Anyways, I always have Little Snitch installed on all my machines. Wish there was a windows version of it available, the alternatives are too annoying.

it infects itself in every binary you run. It also installs itself just by visiting a webpage, and exploiting a security hole. No user interaction necessary, besides just visiting a bad URL.

Not true at all. You can't install this only by visiting a website... Nothing opens automatically, and even if it did, this Trojan requires your user permission to install. It will ask for your admin username/pass before it does anything. You have to be pretty stupid to give it that info. OSX does not have the same vulnerabilities as Windows where it can be installed unattended by simply visiting a website. There are no known exploits that can elevate to admin privileges without user permission which is why there have been ZERO Viruses for OSX over the past 11 years.

 

[Nostromo]

clean here, update your system often and you should not run into this trojans...
The malware self-installs after you visit a compromised or malicious webpage.

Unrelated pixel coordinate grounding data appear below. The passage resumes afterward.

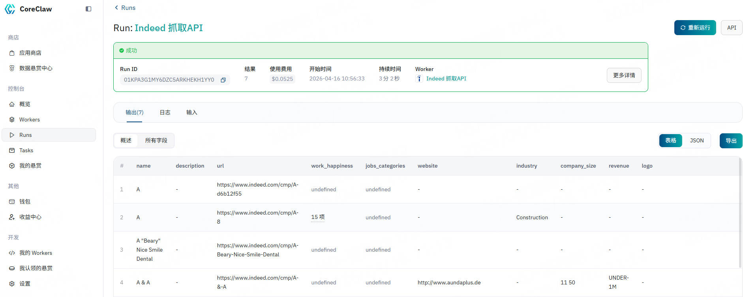Open Tasks in the sidebar
743x297 pixels.
26,150
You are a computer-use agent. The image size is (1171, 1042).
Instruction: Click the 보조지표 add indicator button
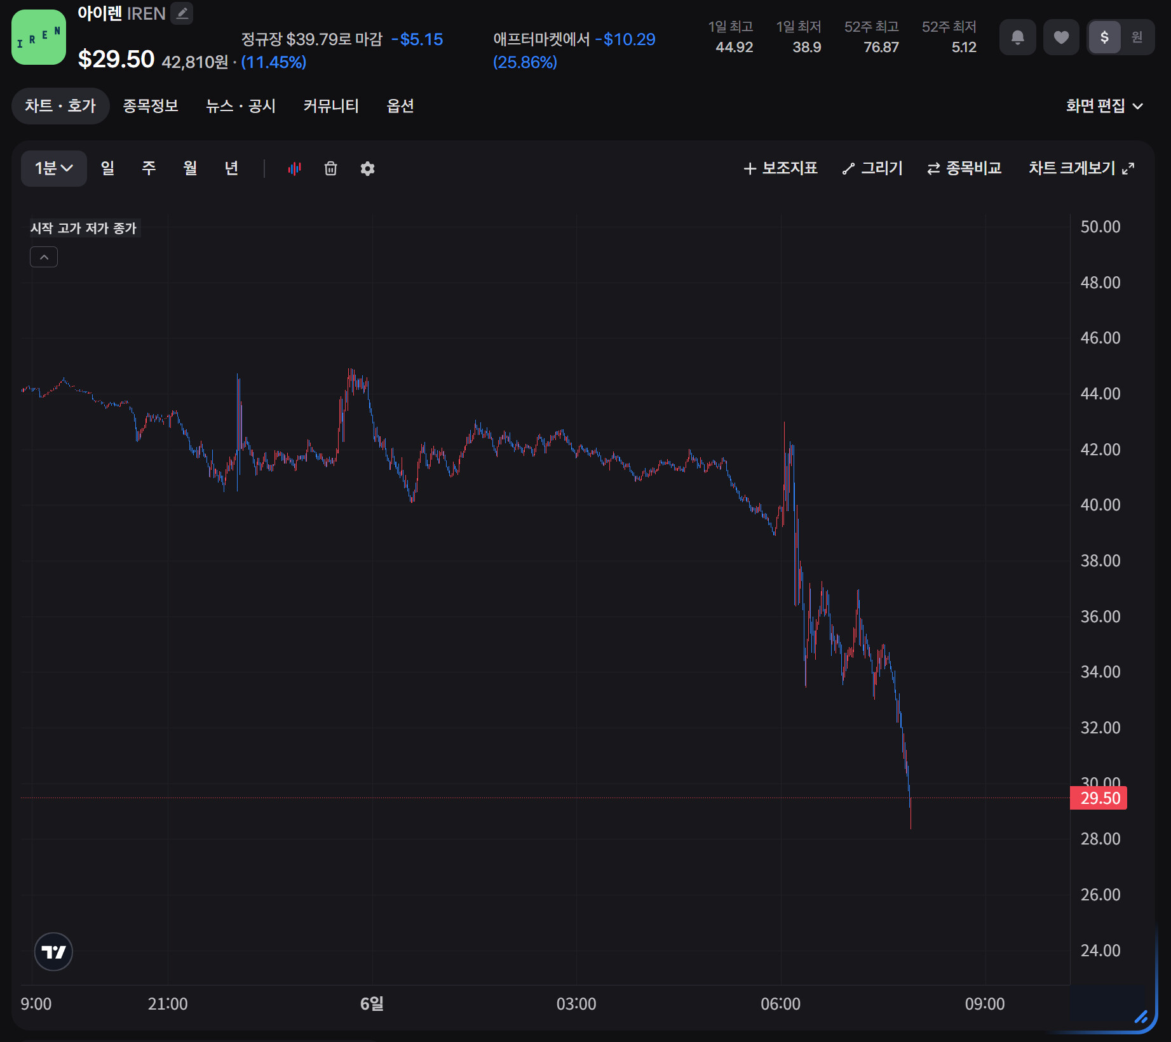780,168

Obviously, it would be a good idea to update any Macs in your control.

For those who want to check if mac is infected (from F-Secure instructions):
Run the following command in terminal:

defaults read /Applications/Safari.app/Contents/Info LSEnvironment
defaults read ~/.MacOSX/environment DYLD_INSERT_LIBRARIES

If you get "The domain/default pair ... does not exist" for both - you are clean


from 9to5mac

Clean here, too.

Thanks.

 

[sngx1275]

Ok folks here's some perspective...

1. The Trojan will not install if you have antivirus installed

2. The Trojan requires the user to knowingly install something, and if unexpected, anyone who has been on the Internet a few years knows you don't install something unexpected...

1. That is just by design, for this particular piece of malware. For whatever reason it checks for specific apps and removes itself if they are there. Remove that check, and it likely installs and runs as it was intended.

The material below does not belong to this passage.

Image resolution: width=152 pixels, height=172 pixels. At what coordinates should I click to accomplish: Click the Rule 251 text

2. Even if you don't enter your password, it still infects (unless Word, Office 08, Office '11, or Skype exist, if so, see #1).

 

[jonnysods]

Flippin hackers.

 

[deputy_doofy]

Nothing, thankfully.

 

[DVD9]

I just can't help but wonder if this stuff is real or if the conspiracy theorists are right. Is it a natural evolution or AV companies with decreasing PC market share? Oh well, I'm sure it's Chinese hackers that will never be caught and Antivirus companies will provide immediate solutions for a premium.

Why are the exploits endless? Why has there been no push from above to put a stop to this? Forbes.com recently had a piece about exploit hackers selling their finds for huge dollars to the NSA, CIA, FBI, MI6, BND etc.

Encryption really works. PGP and TrueCrypt can lockup hard drives and keep these agencies out. Their way in is through online exploits.

 

[deputy_doofy]

Nothing, thankfully.

Since I didn't read this thread fully, was *anyone* infected?

 

[joepunk]

If you get "The domain/default pair ... does not exist" for both - you are clean
from 9to5mac

I'm good too.

 

[knarzie]

I don't consider my knowledge to be 'advanced'. Dare I check if I am clean?